§ **Selected excerpt**
· · · · ·

Milwaukee Neighborhood News Service

Meeting Notice Concerns Mount For SDC Following Layoffs

Organization say its volunteer board has complied, experts say they haven’t.

The entrance to the Social Development Commission main office at 1730 W. North Ave. The agency temporarily ceased operations on April 26 without providing a reopening date. (Photo by Trisha Young)

The entrance to the Social Development Commission main office at 1730 W. North Ave. The agency temporarily ceased operations on April 26 without providing a reopening date. (Photo by Trisha Young)

Michael Harper attended a Social Development Commission board meeting on May 16 to find out how the board is charting a path forward after the agency suspended operations in late April.

A small business owner who ran for Milwaukee County comptroller in the spring, Harper has relationships with contractors who have worked with SDC.

He said there has been little disclosed from SDC on how community members can access information about the board’s work and meetings. He only discovered the May 16 meeting from contacting SDC’s attorney William Sulton.

“Having chaired boards before, the first thing I thought of was like: Man, where was the meeting notification?” Harper said.

Since mid-April, the SDC Board of Commissioners has met more frequently than its usual monthly meeting schedule to develop a strategic plan to reorganize SDC’s many anti-poverty programs and pay its employees.

Torre Johnson Sr., a program manager for Wisconsin Community Services and a former elected SDC commissioner for District 4, said people have contacted him with questions about SDC and its services.

He is unsure of how to direct them because he has not seen or heard communication from the board on its meetings or plans.

· · · · ·

§ **Given data**
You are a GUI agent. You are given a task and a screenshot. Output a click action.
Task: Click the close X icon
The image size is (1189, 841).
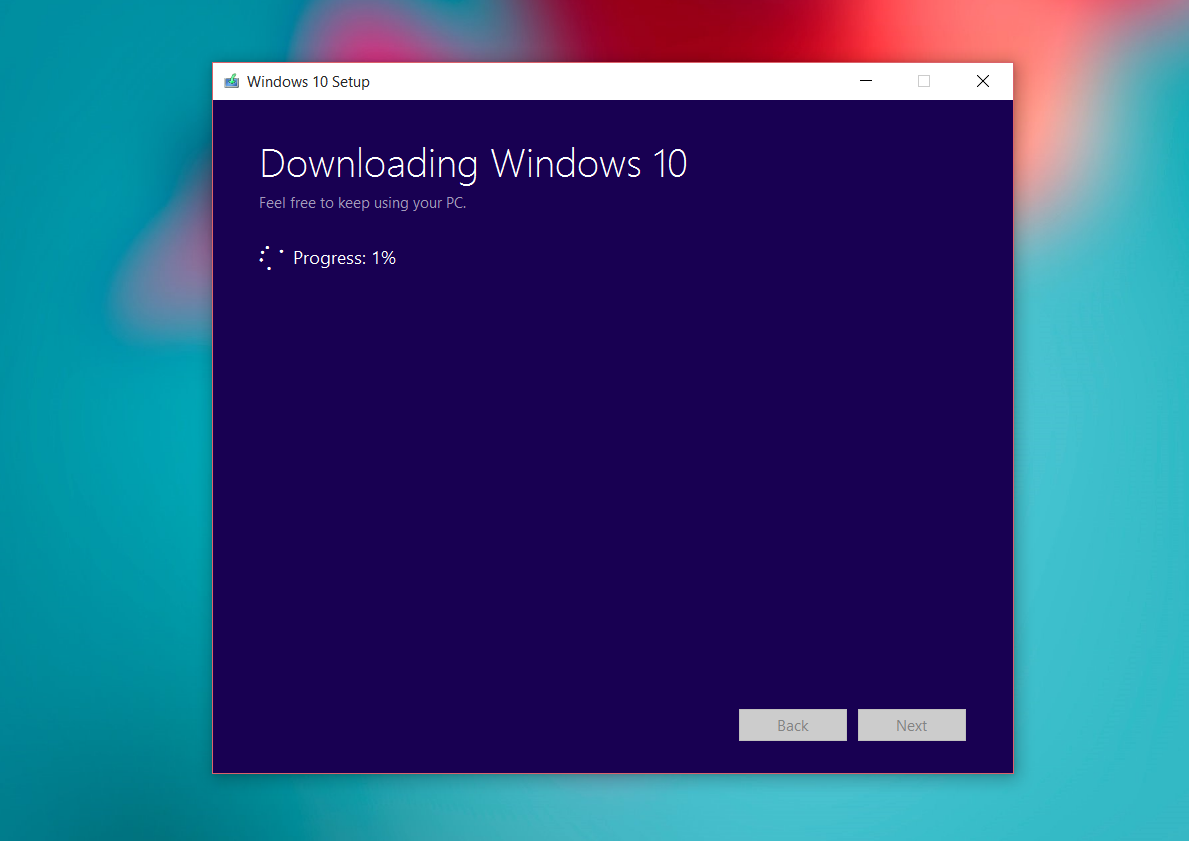pos(982,81)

· · · · ·

§ **Jobs**
**A.** In the news article about the Social Development Commission, why is Torre Johnson Sr. unsure how to direct people who contact him about SDC and its services? Answer in one to three sentences.
**B.** Summarize the news article about the Social Development Commission in two sentences.
**C.** Write the next few paragraphs of the news article about the Social Development Commission, continuing from its final sentence.

§ **Answers to the problems**
**A.** He is unsure because he has not seen or heard any communication from the SDC board about its meetings or plans.

**B.** Since mid-April, the Social Development Commission's board has met more often than its usual monthly schedule to develop a plan to reorganize the agency's anti-poverty programs and pay its employees; the agency suspended operations in late April. Michael Harper and former commissioner Torre Johnson Sr. said the board has shared little about its meetings or plans, and Harper learned of a May 16 meeting only by contacting SDC's attorney.

**C.**
“When is the board meeting so we can (sit in) and see what’s happening?” he asked.

Wisconsin open meetings law requires government bodies to notify the public at least 24 hours in advance of meetings, or two hours in advance in special cases, so community members have an option to participate.

SDC is meeting only part of the law’s notice requirements, experts say. SDC has alerted news media, a newspaper of record and some individuals of upcoming board meetings but has failed to consistently notify the public at large of its Board of Commissioners meetings since the agency closed.

Open meetings law requirements

Wisconsin open meetings law requires public notice of all meetings of a governmental body to be communicated to the public, news media who have requested to be notified and to the official newspaper, or if there is none, a news medium likely to give notice in the area.

A meeting notice needs to contain the time, location and subject matter of the meeting, which is typically presented in the form of an agenda, said Tom Kamenick, an attorney and founder and president of the Wisconsin Transparency Project.

To notify the public, the law requires the chief presiding officer of a governmental body or its designee to give notice in one of three ways: physically posting a notice in three public places, posting a notice in one public place and to the government body’s website, or by “paid publication to a news medium likely to give notice to persons affected,” according to Wisconsin statute.

How is SDC subject to open meetings law?

Open meetings law applies to governmental bodies and “quasi-governmental” agencies like SDC, which is an intergovernmental commission established in 1963 under Wisconsin Statute 66.0125.

Milwaukee County and the City of Milwaukee both have ordinances that reference this state statute in establishing the creation of SDC and directly mention that meetings of the commission and its consulting committees are public and subject to open meetings law.

What SDC is doing to give notice

When asked about SDC’s meeting notice policies after a recent board meeting, board chair Barbara Toles referred questions to Sulton.

Sulton said SDC has notified members of new media organizations, including the Milwaukee Journal Sentinel, four local TV news stations and other outlets that have requested notice to share meeting information with the public.

The board’s meeting agendas have not been published on the SDC’s website since the agency laid off its staff.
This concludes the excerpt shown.